Building with Reinterpretation of Tradition
Designed by Shanghai Tianhua, Tahoe Qingyun Town is located 30km southeast of Fuzhou. For nearly a thousand years since the Southern Song Dynasty, Fuzhou Yongtai has been famous for its local cultural treasure. The beautiful natural and cultural environment of Yongtai is marked by a combination of trees, creeks, mountains, and streams. Based on its natural environment, the Tahoe government proposed to create a unique resort spot integrating the traditional Zen culture of the Song Dynasty.
The design refines the iconic elements from the roof of the Song Dynasty building and reassembles building blocks. The facade is outlined by wood grain aluminum plate to resemble the charms of the Southern Song Dynasty.
The architecture is solemn yet unconventional and demonstrates a new interpretation of the traditional design language. The whole building adopts a steel structure. According to the proportion of building eaves in the Song Dynasty, triangular support is chosen as the repeatedly occurring element, which forms the main structural system of the sales office in an orderly manner.
Building with a Spatial Dialogue with Villages
One of the architect’s initial thoughts is to spare room for the villagers, which also brings an intuitive feeling. On the first floor of the book house, there is an overhead semi-outdoor open space, and ten structural columns hold the entire house.
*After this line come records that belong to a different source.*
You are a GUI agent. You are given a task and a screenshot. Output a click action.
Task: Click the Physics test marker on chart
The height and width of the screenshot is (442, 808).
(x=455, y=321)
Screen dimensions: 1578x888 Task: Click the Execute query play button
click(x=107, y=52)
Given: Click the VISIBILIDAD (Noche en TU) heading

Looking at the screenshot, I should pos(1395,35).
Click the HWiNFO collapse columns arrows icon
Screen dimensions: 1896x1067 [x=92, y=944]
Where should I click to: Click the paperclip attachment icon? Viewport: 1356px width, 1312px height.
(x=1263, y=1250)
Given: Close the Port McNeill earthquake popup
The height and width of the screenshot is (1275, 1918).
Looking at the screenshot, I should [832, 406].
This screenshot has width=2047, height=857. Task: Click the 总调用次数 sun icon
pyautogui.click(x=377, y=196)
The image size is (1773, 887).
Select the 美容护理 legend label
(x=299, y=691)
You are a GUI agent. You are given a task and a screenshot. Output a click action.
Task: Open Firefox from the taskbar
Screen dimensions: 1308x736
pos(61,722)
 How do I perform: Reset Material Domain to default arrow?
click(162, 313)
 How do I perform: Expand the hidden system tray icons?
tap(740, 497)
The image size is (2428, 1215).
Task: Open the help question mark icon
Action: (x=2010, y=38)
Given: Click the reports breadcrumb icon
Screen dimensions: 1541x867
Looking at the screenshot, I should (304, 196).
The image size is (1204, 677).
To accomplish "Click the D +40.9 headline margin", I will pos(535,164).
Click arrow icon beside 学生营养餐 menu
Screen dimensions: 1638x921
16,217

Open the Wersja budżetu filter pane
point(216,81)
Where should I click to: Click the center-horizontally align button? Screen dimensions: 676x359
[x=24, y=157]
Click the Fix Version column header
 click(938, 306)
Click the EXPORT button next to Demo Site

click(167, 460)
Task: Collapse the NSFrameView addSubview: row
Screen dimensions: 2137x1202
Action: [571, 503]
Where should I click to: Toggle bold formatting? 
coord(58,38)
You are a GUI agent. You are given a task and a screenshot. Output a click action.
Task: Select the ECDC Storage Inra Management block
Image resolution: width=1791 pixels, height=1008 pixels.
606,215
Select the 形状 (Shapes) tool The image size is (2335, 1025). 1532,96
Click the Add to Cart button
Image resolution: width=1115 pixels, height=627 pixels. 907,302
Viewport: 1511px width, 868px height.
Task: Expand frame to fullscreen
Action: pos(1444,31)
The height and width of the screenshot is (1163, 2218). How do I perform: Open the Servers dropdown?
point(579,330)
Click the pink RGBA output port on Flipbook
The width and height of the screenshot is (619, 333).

The closed spaces are on the second floor, connected to the outside with an outdoor staircase.
There is only a tiny water bar on the first floor for water and beverages, the other places are totally open for villagers to drink, chat, and for kids to play. The open space connects all the possible activities.
On the outer façade, the relatively rare sun panels in the village make the whole house translucent, and the light in the room becomes gentle through the solar panels, creating a comfortable environment for reading. The translucent material allows readers inside to have a glimpse of the outdoor landscape, achieving a semi-transparent spatial experience and atmosphere.